De los Ríos insistiría más tarde, alguna otra vez, en la fórmula, y no está nada claro que fuera entendido muy a derechas en su tiempo, ni tampoco después, porque la fórmula parece sencilla y hasta podría tener su interpretación ingeniosa, pero realmente va muy lejos. Lo que este hombre está diciendo es que la España moderna de la que él mismo se siente un apasionado actor no es una ruptura total e indiferenciada con el pasado histórico de España, sino una continuación tranquila de la tarea y las esperanzas de aquellos obstinados españoles que, cuatro siglos atrás, como luego sus descendientes, habían tenido pensamientos osados sobre la libertad, la convivencia y la razón. Y habían pagado por ello a veces precios muy altos, sufrido marcas de «ovejas roñosas» y «generación de afrenta que nunca se acaba», como decía el Maestro Luis de León, constricciones y hasta la muerte.

De los Ríos era uno de aquellos hombres más o menos ligados a la vieja Institución Libre de Enseñanza que dio lugar a un cierto espíritu, además de a instituciones concretas, que, mutatis mutandis, él, De los Ríos, apellidó «erasmista». Y era muy justo. Estableciendo toda otra clase de matices y distingos, pudiera decirse también incluso que esas gentes son «nuestros jansenistas», incluido el asunto de «las escuelas», con también un fuerte calado en la élite española, y diana por lo tanto de muchas envidias y maledicencias, además de siniestros manejos, hasta su disolución también. Aunque sólo en la medida, claro está, en que estos ethos pueden disolverse.

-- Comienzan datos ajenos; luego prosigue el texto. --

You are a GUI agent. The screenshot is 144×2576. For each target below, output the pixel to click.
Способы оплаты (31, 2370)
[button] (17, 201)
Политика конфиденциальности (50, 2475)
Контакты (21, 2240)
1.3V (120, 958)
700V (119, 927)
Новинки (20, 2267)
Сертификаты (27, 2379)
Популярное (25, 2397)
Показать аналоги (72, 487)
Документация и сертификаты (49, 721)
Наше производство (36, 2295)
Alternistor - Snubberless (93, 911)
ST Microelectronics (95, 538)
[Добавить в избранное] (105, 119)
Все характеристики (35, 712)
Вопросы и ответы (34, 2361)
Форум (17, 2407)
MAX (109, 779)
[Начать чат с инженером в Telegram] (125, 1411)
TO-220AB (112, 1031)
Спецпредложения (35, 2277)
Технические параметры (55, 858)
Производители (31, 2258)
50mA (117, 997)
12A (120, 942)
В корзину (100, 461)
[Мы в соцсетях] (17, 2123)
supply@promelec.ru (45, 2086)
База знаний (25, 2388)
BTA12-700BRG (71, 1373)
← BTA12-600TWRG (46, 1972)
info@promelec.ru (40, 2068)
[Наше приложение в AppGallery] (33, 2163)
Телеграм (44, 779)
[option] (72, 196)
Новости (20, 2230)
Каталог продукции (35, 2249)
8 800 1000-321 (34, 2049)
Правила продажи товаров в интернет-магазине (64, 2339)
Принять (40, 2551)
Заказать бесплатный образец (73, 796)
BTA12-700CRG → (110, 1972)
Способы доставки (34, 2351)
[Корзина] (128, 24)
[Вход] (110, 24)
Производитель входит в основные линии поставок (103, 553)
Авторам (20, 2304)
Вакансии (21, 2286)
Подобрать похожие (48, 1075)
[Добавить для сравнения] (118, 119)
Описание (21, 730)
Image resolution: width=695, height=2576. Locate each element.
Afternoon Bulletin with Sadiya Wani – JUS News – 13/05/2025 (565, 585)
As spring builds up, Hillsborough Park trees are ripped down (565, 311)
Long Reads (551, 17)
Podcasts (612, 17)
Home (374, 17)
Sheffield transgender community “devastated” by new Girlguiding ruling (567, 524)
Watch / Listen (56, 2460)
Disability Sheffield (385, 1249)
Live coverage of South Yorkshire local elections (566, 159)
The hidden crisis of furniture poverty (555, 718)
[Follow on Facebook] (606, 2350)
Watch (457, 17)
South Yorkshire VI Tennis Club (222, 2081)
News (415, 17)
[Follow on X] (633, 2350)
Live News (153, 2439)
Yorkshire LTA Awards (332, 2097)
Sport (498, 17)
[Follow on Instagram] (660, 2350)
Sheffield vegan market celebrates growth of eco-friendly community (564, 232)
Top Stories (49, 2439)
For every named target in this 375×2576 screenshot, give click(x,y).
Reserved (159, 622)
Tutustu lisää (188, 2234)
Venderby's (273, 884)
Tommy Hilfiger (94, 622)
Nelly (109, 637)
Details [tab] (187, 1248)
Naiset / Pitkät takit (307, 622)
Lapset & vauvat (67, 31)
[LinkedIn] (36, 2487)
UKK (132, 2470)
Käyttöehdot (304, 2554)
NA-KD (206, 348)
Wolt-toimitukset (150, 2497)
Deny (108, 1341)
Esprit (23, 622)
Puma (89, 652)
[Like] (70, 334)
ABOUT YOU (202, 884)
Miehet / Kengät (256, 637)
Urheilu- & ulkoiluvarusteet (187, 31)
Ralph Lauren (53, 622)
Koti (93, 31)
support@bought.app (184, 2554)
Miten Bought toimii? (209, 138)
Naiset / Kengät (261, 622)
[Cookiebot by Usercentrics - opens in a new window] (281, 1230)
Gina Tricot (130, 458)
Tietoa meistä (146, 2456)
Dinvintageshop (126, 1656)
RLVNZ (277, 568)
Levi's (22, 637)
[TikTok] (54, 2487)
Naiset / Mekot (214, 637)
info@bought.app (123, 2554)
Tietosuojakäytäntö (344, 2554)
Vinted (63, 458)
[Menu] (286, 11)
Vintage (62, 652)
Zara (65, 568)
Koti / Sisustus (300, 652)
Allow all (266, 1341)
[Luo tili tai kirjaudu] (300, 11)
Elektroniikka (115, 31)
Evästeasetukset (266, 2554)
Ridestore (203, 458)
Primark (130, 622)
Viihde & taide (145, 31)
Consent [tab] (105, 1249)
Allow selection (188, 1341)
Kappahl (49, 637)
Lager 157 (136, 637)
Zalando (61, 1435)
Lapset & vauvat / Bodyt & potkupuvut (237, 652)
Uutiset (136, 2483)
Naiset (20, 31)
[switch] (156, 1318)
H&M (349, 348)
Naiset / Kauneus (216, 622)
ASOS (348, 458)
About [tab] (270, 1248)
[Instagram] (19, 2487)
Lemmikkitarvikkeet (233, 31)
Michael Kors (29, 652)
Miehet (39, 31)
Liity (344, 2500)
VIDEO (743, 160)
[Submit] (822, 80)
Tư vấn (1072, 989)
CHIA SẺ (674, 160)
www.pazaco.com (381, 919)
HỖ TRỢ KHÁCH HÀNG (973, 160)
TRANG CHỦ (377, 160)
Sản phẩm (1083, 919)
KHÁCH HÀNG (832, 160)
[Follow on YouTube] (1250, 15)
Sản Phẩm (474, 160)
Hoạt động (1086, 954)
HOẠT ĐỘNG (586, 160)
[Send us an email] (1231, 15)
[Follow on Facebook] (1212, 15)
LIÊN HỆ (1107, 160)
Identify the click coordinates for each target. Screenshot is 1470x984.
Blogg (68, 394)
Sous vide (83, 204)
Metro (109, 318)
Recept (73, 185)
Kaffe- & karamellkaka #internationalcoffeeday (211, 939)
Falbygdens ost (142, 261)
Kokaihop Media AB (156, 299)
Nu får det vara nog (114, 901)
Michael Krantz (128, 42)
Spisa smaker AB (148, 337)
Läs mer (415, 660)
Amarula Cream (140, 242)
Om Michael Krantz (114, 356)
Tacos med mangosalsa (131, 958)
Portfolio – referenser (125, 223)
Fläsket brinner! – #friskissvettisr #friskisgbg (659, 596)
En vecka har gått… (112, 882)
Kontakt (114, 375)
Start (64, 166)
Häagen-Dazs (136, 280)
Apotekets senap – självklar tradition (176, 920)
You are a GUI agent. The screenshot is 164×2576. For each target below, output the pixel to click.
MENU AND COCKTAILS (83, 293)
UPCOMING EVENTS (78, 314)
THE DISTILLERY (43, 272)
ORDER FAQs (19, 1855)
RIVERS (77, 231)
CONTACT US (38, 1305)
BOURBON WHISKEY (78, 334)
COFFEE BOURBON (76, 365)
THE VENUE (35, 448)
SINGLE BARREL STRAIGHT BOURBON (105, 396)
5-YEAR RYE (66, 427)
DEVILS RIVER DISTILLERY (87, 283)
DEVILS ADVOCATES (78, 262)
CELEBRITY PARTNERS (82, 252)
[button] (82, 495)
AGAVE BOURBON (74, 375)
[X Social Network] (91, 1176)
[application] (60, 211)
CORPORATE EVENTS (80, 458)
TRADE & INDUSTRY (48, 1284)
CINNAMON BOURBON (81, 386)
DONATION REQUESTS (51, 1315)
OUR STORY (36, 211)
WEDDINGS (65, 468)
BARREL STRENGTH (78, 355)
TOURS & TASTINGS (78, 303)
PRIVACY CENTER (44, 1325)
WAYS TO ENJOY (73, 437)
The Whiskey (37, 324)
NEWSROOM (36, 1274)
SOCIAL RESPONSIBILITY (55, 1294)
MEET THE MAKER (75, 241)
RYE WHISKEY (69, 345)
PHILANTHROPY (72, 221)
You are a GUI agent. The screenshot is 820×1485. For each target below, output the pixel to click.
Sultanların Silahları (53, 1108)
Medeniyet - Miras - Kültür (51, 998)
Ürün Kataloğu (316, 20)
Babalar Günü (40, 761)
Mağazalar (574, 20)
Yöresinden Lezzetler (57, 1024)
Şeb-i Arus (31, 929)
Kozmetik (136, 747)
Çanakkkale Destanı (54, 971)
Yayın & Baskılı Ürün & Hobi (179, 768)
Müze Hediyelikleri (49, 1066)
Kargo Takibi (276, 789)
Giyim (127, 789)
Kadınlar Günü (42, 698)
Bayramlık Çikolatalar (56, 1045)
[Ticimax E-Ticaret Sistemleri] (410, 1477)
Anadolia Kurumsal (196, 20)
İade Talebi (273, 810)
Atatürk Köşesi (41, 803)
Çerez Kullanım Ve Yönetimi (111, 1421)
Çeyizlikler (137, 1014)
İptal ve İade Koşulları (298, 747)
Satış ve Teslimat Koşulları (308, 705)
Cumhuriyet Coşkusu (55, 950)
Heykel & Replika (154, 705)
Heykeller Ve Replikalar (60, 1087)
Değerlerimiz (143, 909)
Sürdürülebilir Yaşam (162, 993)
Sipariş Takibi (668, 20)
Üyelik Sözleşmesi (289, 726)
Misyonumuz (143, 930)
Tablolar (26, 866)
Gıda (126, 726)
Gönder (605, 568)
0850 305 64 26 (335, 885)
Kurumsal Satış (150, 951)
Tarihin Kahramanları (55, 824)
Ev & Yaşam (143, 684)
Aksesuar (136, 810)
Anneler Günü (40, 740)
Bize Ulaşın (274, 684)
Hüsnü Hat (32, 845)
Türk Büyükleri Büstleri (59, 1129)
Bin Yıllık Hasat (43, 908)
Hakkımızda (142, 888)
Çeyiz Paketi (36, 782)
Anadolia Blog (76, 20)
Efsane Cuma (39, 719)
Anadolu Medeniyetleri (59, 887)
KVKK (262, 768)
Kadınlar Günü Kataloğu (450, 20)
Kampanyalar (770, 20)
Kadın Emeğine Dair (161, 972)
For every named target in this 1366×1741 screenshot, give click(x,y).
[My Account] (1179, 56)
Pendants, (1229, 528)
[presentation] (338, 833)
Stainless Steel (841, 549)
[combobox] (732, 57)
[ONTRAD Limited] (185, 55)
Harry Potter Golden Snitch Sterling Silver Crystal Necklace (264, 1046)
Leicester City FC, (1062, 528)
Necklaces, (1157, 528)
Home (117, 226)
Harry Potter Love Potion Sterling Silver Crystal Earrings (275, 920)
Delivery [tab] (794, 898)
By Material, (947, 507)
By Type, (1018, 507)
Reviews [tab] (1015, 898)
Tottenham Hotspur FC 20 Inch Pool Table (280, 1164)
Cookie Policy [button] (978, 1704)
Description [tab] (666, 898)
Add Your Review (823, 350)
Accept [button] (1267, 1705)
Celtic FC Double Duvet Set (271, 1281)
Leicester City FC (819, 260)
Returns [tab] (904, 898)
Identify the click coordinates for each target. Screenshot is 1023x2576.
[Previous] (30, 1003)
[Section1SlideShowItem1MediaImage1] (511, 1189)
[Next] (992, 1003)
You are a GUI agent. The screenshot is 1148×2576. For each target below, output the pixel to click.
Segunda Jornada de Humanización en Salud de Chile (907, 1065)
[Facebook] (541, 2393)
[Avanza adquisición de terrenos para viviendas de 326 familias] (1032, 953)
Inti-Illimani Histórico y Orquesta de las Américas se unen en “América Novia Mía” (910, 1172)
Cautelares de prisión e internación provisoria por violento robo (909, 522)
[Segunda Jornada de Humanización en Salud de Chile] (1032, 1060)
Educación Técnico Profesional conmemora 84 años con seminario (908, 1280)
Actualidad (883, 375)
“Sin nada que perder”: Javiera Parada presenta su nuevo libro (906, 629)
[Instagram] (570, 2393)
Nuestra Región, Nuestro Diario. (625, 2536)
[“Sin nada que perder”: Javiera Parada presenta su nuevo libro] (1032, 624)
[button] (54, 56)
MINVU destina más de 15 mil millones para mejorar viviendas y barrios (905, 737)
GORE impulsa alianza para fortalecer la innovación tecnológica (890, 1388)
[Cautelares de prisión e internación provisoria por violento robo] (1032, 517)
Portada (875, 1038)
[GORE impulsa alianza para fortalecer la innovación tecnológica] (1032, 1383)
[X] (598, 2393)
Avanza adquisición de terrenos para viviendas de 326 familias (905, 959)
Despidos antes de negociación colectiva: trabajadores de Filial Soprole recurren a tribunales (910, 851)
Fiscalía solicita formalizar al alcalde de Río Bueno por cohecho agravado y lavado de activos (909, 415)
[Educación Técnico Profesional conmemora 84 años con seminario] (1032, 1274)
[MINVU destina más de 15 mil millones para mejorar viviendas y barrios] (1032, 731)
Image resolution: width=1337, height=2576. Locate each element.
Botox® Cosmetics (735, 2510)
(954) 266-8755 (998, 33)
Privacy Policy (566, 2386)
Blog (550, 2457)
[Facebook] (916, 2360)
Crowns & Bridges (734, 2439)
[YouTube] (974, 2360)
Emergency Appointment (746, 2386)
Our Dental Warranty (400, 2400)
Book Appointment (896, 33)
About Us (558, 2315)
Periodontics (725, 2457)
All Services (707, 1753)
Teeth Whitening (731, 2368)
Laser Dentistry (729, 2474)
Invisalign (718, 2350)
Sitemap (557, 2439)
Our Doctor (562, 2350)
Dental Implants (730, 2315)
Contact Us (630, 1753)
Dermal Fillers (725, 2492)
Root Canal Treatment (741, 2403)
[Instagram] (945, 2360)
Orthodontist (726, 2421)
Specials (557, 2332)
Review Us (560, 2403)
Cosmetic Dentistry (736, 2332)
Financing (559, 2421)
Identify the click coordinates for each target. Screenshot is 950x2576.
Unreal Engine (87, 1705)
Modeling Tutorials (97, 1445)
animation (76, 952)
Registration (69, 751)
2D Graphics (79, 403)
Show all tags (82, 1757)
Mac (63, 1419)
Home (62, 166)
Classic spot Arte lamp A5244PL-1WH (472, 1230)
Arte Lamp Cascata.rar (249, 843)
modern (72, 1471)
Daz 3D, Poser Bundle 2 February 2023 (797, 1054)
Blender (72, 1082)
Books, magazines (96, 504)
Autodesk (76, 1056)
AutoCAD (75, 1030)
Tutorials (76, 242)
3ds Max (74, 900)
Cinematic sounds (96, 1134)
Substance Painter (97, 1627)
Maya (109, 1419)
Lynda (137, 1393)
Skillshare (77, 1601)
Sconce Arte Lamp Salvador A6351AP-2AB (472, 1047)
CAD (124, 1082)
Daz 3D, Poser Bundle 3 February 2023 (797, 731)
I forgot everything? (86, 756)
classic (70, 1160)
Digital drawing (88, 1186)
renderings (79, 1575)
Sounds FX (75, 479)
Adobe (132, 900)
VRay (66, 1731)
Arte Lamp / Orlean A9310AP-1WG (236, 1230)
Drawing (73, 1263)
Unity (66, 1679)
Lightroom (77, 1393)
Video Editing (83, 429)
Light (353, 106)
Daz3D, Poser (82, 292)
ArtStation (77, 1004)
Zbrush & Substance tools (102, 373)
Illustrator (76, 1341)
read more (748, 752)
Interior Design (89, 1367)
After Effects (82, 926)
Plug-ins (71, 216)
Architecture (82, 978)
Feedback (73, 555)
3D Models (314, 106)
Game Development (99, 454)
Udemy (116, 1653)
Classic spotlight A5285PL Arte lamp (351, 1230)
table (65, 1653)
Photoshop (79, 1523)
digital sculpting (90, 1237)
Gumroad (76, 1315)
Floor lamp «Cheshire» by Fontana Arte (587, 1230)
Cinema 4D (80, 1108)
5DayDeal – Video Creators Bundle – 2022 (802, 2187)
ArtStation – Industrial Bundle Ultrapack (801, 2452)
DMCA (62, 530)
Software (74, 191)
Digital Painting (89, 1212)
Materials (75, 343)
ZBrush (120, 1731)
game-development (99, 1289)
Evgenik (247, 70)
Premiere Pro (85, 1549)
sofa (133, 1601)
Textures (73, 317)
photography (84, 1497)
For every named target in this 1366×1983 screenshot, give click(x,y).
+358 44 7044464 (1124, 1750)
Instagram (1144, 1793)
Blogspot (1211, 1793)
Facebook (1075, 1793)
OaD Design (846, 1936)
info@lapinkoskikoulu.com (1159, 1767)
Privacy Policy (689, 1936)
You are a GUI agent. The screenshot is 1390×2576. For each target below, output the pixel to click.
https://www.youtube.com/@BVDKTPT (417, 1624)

Pero, si a Port-Royal ya no puede irse sino como peregrinación hasta unas ruinas –aunque cualquiera que ame la libertad tendría que hacerla, porque allí se afirmó por vez primera en el umbral de la modernidad la primera defensa de la autonomía absoluta de la conciencia civil–, entre nosotros hay todavía lugares en que aquella aventura se hizo y quieren mantener de ella algo más que la fragancia del vaso. Un hombre de esta familia, por ejemplo, don Alberto Jiménez Fraud, trató de transplantar a este humus una especie de college inglés, y arraigó. El tiempo pasó por él, y continúa llamándose la Residencia de Estudiantes, o simplemente la Residencia, como si no hubiera otra en el mundo. Porque, en realidad, con su significado para nosotros y para quienes a España y a los españoles aman, no la hay.

A don Ramón Carande le divertía que yo dijese que se debía haber llamado «La Posada», y que debía ponerse a su entrada un aviso como el que tenían las antiguas posadas españolas. En éste se decía: «Aquí el viajero encontrará lo que traiga»; en esta otra se podría añadir: «Y se llevará lo que quiera». Es decir, lo más codiciado de este país nuestro: el «erasmismo» mismo, que no parece que ande por ahí tan abundante, es decir, un cierto modo de ser liberal y tolerante, y como nacido para construir esos ámbitos donde haga falta.